The analysts at Deutsche Bank aren’t convinced that this is temporary. In their recent Long Term Asset Return Study, they argue that we are “in the midst of an extremely rare political event”. The US is losing its place as the sole dominant geopolitical superpower and “history suggests that during such shifts, geopolitical tensions structurally increase”.

That suggests that the rise of global geopolitical tensions in the past five years, and “most notably in the past year”, may prove not temporary, but structural in the current world system.

If so, “the world may continue to experience more frequent, longer lasting and more far-reaching geopolitical stresses than it has in at least two decades. If this is indeed the case, then markets might have to price in a higher degree of geopolitical risk in the years ahead.”

That’s definitely not priced into today’s markets (except perhaps in Russia). But to this slightly disturbing sweep of historical argument I would also add something less rare, but of great medium-term importance.

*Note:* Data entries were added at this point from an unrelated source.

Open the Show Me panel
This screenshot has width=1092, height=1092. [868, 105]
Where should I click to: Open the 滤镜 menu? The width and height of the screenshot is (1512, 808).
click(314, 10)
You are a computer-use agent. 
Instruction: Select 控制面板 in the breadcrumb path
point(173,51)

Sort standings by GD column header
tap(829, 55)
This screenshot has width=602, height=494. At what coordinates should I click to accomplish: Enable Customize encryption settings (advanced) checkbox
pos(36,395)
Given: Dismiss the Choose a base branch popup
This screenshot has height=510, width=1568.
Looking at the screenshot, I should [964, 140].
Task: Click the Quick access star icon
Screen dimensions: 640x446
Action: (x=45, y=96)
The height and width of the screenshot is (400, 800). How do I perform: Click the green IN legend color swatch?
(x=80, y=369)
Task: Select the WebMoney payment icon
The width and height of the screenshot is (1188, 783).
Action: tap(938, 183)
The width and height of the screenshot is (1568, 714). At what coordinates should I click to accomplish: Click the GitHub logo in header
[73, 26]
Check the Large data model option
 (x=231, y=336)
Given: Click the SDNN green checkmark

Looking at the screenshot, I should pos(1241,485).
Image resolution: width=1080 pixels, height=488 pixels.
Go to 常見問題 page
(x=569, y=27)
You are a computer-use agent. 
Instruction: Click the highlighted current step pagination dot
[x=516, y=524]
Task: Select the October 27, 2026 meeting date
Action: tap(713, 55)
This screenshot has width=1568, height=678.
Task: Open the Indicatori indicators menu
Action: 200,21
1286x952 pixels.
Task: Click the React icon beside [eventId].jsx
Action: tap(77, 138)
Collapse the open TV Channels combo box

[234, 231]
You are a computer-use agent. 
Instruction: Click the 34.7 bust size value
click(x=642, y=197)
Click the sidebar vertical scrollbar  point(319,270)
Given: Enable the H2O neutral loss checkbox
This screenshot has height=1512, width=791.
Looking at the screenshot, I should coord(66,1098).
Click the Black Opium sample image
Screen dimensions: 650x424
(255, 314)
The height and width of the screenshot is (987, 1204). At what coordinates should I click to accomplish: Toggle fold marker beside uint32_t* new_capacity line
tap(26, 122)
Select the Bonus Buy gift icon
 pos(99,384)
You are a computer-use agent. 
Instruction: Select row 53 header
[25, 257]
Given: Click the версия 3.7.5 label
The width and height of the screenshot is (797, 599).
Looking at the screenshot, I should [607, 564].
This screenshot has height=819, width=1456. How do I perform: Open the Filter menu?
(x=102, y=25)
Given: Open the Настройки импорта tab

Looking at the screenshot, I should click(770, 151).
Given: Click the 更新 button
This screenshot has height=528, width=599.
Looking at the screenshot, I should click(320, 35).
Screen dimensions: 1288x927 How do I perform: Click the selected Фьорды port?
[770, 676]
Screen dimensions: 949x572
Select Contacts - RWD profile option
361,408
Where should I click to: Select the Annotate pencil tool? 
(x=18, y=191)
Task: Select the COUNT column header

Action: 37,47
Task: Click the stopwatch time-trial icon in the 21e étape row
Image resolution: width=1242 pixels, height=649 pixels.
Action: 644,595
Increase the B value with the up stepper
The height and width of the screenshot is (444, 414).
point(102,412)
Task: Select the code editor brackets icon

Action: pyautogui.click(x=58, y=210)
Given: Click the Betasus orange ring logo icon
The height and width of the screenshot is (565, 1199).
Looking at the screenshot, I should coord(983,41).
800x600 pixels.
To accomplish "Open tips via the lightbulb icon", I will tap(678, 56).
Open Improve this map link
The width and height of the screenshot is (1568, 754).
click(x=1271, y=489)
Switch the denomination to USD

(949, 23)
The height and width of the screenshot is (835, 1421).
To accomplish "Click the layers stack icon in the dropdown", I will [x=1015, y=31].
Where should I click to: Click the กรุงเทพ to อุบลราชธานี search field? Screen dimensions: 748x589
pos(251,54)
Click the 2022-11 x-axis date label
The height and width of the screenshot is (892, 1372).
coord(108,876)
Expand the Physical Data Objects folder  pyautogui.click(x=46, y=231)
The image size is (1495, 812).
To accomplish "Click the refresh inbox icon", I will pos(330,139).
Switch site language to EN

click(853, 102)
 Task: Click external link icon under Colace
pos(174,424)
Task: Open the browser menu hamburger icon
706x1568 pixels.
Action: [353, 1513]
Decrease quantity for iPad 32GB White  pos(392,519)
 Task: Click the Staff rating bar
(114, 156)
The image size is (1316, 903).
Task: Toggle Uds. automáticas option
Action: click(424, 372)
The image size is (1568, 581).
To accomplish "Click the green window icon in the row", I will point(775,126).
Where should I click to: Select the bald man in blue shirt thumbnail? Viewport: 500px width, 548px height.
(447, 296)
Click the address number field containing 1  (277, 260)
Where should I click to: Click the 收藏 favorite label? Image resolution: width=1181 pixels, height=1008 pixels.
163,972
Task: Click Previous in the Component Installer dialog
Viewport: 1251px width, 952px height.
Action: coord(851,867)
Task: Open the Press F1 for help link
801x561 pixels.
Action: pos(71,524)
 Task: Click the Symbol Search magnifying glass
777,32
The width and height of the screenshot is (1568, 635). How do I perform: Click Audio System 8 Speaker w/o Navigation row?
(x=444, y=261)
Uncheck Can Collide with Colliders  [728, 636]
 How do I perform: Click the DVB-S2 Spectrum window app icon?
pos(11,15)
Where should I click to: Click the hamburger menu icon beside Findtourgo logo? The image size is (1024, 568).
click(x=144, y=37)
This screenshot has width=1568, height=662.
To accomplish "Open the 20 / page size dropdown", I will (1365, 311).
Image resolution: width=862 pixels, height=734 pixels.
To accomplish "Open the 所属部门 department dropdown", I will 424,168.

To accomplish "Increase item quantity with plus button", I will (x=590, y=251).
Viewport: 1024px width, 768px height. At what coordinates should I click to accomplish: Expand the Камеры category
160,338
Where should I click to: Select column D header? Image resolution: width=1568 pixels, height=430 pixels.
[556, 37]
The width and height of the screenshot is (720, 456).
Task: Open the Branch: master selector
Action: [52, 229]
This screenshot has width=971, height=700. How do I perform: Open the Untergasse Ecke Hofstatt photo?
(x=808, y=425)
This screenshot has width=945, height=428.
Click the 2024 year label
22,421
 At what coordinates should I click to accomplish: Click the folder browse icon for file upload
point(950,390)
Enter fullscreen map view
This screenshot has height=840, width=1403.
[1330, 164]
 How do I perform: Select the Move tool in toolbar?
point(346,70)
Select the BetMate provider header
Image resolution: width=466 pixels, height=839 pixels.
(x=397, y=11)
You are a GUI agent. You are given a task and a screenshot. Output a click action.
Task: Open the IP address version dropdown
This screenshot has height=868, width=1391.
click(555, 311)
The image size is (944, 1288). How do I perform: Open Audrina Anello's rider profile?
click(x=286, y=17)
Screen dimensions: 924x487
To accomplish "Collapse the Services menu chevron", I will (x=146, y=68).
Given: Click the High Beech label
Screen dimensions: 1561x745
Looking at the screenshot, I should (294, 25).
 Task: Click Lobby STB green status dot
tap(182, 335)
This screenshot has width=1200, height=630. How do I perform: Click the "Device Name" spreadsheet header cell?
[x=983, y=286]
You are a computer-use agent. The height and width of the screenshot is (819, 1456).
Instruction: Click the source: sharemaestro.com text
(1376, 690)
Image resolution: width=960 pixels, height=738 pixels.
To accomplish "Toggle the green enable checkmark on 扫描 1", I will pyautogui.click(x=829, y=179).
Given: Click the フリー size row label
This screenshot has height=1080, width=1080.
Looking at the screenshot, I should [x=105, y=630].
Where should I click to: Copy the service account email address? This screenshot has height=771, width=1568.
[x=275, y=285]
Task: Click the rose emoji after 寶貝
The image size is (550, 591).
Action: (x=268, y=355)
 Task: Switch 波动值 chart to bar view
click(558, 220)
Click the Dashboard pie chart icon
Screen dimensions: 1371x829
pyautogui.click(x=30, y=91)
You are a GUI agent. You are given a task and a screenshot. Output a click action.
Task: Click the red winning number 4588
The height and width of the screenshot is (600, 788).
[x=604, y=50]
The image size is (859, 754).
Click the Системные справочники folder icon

I wrote a few years ago (too far in advance to be useful, I’m afraid) that anyone investing in very cash-rich companies with offshore operations should remember that broke governments look for money where the money is. This month is a good reminder of that.

Western governments are still just as broke as they were in 2008 and companies have just as much money. The difference now is that the rise and rise of the inequality debate means that voters are as keen as tax collectors for states to go after corporates for that money. That’s why the US is clamping down on inversions and why Apple is finding itself the subject of some uncomfortable scrutiny over its arrangements with Ireland.

You may think the attempt to collect corporate tax at any level is just silly. In a globalised world, we might as well accept that we can’t collect serious money directly from powerful companies. We need to try and make them employ our residents so we can collect income tax and VAT instead. However, the US and EU governments clearly don’t agree with you.

That’s a very clear geopolitical risk – which is only just beginning to be priced in – to cash-rich multinationals and their hard-to-defend tax arrangements.

Falling and sometimes voluntary tax rates have been a huge part of the benign environment they have been operating in for the last decade (along with falling interest rates and rising globalisation).

Change is here. What does it all mean? It is still hard to be a firm, medium-term bear on US stock markets (which usually have knock-on effects elsewhere). There is likely to be short-term correction and in the long term, everything must come back to earth.

But in the medium term? If there is trouble ahead there may be more QE ahead too. But private investors have choices. We should use them to stick to markets that offer more hope of good, long-term returns.

There’s value in China, Russia and Brazil. But in Japan and in some of Europe, there is both value and the certainty of more QE. Not a bad mix under the circumstances.